I can’t speak to Neil Armstrong’s personal wealth, but someone with that resume probably left a high 7 figure, low 8 figure estate. So would be considered “pretty comfortably wealth.”
A director is never “honorary”, they always have voting power. How important an individual director’s position is will vary a lot.
It’s probably worth quickly (or as quickly as I can) explaining corporate structure.
A typical corporation, the “boss” of the corporation is usually someone with the title CEO (sometimes President, and often times one person will be have both the President & CEO title.) A CEO “reports” to a board of directors. The board doesn’t normally have a ton of day-to-day involvement in the management of the company, at least not “the board in whole”, although individual board members might. The concept of the board of directors, is they represent the interests of the shareholders of the company. They ultimately have the ability to hire/fire the CEO and to take important votes on various issues of corporate governance.
There are broadly two types of directors–inside, and outside. An inside director is someone with a pretty deep, personal involvement in the company. A typical example would be someone who is say, a retired founder, or a large shareholder in the company, might sit on the board personally. Sometimes the CEO, and other top executive officers are also given board seats (and that makes them very obviously “inside” board members.)
An outside director is someone with no materially significant ties to the company. They don’t work at the company, and are not major shareholders. Neil Armstrong was an outside director at those listed companies.
Now, why would they want Neil Armstrong? Outside directors are often semi-famous or outright very famous public figures (retired congressmen/senators, governors, or even former Presidents), or well known business men/CEOs of other companies or retired businessmen who worked at other companies. So Neil Armstrong obviously kinda fits that profile.
Why do they want people who are total outsiders, who don’t have any real expertise in the business? Mostly because an outside director isn’t expected to be heavily involved in the running of the company. Instead, they’re just supposed to be “independent, trustworthy people.” To main street investors and institutional shareholders, inside directors are “good” because they are deeply knowledgeable about the business, can assist (or are part of) the executive team and etc, but outside directors provide a level of “independence” from the company. The theory is Neil isn’t a former co-worker of the CEO, isn’t best buds with the CFO or etc, so he’s a trustworthy, independent and well known person and thus suitable to function as an outside director.
Note that in the corporate bylaws there is almost never any legal difference between an outside and an inside director. Any elevated powers an inside director has will be based on additional positions they hold with the company (be it an actual executive-level managerial position, special consulting positions etc.) It’s also worth noting that how independent an outside director is varies pretty wildly, and the “broad perception” is most outside directors are selected in part being buddies of the CEO or et cetera which kind of short circuits the independence criteria I mentioned above. Sometimes they are more genuinely independent though, that’s all going to vary wildly from one corporation to the next, based on how powerful the CEO is, if the corporation has a diffuse ownership structure or if one very wealthy/powerful shareholder owns most of the voting shares etc.

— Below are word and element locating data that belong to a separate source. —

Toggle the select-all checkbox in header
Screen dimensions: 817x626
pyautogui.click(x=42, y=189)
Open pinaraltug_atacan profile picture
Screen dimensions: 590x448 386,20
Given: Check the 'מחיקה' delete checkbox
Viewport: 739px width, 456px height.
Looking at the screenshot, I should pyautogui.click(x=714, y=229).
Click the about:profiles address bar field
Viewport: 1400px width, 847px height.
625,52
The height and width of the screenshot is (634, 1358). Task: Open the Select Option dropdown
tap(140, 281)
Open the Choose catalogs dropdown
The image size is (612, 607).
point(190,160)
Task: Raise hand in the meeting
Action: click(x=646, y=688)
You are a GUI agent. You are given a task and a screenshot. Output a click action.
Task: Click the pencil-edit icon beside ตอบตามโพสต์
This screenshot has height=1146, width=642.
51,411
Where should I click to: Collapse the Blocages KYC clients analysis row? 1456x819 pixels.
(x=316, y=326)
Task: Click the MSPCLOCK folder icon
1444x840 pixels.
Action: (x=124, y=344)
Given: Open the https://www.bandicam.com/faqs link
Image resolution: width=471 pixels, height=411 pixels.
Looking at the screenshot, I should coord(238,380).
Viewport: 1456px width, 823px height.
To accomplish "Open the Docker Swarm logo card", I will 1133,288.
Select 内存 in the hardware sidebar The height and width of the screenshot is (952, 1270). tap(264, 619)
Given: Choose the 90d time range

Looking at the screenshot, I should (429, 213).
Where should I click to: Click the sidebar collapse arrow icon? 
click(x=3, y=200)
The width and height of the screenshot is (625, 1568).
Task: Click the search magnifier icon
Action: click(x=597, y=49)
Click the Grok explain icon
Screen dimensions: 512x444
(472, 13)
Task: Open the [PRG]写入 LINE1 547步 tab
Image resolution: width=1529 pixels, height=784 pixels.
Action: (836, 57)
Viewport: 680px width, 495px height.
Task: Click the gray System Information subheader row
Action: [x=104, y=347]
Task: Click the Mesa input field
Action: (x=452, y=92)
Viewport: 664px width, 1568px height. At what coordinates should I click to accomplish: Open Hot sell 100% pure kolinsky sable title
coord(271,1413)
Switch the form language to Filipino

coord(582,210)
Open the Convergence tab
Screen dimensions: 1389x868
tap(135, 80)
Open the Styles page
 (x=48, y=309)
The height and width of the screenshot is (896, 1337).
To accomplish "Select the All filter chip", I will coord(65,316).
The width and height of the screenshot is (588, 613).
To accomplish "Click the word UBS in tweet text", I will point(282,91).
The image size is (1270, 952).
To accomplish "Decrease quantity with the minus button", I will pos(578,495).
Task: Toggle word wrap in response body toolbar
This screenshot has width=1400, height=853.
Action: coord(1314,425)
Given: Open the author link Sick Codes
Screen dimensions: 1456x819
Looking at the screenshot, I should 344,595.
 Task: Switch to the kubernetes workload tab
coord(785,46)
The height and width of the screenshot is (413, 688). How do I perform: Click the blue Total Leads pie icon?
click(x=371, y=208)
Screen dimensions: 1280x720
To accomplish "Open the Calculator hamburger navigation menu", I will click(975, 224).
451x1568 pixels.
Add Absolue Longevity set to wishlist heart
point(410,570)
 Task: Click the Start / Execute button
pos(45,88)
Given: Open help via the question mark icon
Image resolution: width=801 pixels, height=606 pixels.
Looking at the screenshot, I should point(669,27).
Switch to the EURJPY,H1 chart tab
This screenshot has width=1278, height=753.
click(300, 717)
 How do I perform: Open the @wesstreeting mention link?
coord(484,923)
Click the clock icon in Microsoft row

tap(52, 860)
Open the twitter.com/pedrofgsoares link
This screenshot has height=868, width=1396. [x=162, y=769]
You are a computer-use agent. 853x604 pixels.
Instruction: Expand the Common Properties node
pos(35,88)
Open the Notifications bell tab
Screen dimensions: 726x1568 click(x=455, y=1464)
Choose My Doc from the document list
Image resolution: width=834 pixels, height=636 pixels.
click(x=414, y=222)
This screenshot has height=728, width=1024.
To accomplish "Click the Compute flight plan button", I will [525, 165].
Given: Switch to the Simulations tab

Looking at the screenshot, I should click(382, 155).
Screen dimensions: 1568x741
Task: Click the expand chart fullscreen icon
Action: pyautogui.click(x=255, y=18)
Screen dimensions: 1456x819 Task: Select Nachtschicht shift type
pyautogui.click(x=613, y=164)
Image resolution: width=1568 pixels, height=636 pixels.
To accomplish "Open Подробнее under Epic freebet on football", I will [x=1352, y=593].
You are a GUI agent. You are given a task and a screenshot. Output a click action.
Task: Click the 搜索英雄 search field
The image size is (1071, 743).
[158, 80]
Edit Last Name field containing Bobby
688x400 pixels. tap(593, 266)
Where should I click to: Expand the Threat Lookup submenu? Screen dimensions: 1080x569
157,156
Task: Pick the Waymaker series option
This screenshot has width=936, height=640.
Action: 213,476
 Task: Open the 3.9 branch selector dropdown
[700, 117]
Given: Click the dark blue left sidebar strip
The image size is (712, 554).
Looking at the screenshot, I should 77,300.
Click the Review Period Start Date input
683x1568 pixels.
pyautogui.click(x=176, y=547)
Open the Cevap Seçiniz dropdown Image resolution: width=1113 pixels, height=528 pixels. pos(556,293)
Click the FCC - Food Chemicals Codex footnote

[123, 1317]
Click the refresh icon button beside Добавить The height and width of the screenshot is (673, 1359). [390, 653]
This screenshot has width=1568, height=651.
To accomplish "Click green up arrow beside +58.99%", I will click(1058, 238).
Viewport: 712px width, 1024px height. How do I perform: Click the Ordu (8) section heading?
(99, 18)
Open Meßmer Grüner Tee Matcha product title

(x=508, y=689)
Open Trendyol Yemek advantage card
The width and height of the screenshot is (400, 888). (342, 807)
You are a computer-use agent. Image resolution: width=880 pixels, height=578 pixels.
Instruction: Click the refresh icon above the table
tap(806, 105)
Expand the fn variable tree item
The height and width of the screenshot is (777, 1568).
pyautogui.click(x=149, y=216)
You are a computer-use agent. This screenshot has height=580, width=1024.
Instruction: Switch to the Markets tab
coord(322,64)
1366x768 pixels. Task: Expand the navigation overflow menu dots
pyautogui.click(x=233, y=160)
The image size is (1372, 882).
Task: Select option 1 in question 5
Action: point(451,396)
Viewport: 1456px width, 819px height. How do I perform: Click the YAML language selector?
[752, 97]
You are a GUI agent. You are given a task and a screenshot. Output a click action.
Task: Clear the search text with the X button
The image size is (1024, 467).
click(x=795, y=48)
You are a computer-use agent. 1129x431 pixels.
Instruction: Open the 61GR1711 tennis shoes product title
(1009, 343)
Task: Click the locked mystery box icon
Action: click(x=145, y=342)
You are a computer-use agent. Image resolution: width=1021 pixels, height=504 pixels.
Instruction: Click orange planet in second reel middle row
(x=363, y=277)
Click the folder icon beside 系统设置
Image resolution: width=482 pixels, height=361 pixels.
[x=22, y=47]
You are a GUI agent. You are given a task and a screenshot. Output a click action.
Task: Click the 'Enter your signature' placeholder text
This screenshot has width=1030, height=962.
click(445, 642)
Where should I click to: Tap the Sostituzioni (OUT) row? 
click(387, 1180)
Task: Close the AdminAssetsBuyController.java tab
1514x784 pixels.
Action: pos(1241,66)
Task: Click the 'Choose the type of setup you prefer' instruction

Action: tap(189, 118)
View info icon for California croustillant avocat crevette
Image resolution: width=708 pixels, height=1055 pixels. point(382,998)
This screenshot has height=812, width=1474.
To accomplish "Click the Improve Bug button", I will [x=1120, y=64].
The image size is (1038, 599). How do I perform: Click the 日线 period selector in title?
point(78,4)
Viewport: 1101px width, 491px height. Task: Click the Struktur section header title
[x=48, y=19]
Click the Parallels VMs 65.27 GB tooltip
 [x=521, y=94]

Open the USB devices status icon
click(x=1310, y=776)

Most importantly, an outside director, they generally just attend board meetings and cast votes. That means it’s a very hands off job. An inside director often is very involved day to day, and wouldn’t have time to perform that same role for multiple companies. But an outside director can sit on a half dozen boards and still not come anywhere close to working full time.
During the time Armstrong was on corporate boards, the compensation for an outside director would be “relatively” low. Probably $5-10k/yr, usually with some periodic stock grants, retention bonuses, and also usually a slate of nice “perks” from being on the board. This has changed somewhat in the past 15-20 years, especially with Sarbanes-Oxley. Directors are now held to higher standards, usually have higher workloads, and face higher personal risks due to their board seat. Consequently, pay is a lot higher for directors now than it was in the 1980s or early 90s. But the workload is also higher. There are fewer directors now who fit the old mold of “attend only the quarterly meetings and occasional cast votes”, usually now a director will be on at least one committee–compensation committee, audit committee or etc, and being on those board committees requires more regular meetings and deeper involvement in the company.